1.4.6 Adds basic time series

January 1st, 2016

SOFA line charts and area charts now treat dates as dates in the x-axis which makes it easier to look at time series data.

New option added to interface

New option added to interface

X-axis date aware

Time series selected – X-axis date aware

X-axis not date-aware

Time series not selected – X-axis not date-aware

Example time series chart

Example time series chart

Additional improvements include:

  • Better error message when not enough values in group to run analysis e.g.
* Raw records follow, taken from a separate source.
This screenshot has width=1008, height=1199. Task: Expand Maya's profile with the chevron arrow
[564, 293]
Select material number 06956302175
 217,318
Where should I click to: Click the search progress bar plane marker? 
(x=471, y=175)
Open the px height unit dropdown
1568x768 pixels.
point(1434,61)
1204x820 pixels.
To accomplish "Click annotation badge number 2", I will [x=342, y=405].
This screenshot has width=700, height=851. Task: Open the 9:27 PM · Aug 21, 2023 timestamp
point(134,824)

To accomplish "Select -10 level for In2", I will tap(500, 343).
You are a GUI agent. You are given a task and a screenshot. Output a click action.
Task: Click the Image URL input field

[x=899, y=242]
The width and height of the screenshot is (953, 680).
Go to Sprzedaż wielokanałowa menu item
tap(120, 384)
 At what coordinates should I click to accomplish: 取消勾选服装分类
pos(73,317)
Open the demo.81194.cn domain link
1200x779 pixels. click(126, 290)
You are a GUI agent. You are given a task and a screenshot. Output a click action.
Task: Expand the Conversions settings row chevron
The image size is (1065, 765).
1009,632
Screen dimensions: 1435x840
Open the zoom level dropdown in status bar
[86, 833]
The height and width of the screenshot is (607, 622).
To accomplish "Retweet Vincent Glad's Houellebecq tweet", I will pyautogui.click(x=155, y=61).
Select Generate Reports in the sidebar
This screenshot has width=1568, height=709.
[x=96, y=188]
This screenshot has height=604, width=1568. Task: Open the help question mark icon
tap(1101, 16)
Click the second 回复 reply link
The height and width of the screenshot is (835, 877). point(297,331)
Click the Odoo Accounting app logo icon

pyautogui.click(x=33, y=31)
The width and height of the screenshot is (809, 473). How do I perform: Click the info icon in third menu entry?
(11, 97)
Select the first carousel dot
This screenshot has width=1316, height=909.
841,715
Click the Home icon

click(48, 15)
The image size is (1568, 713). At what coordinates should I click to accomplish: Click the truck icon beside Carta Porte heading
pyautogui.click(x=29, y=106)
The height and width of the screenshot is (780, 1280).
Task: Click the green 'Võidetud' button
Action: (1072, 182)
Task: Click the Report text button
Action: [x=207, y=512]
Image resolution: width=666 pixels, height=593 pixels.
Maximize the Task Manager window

ANOVA.
  • Better handling of precision in p-value results displayed.
  • Better handling of dates pre-1900.
  • Better messages to user about potentially excessive categories in charts.
  • Add support for float years as date values for time series.
  • Add support for specifying port connecting to postgresql.
  • Allows boxplots when fewer values to display.

And there were two other changes:

  • Removed broken google docs integration – just as easy to manually download and import normally.
  • Removed two pop-ups – no longer needed.

There are also a number of bug fixes:

  • No longer a missing legend in multiseries scatterplots just because the first scatterplot only had one series of data.
  • Fixed bug with saving database connection details when a number involved (port).
  • Fixed PostgreSQL bug when saving connection without password – now succeeds rather than failing silently.
  • Fixed MySQL bug with adding rows.
  • Fixed bug in Windows with checkboxes not enabling/disabling properly unless panels refreshed.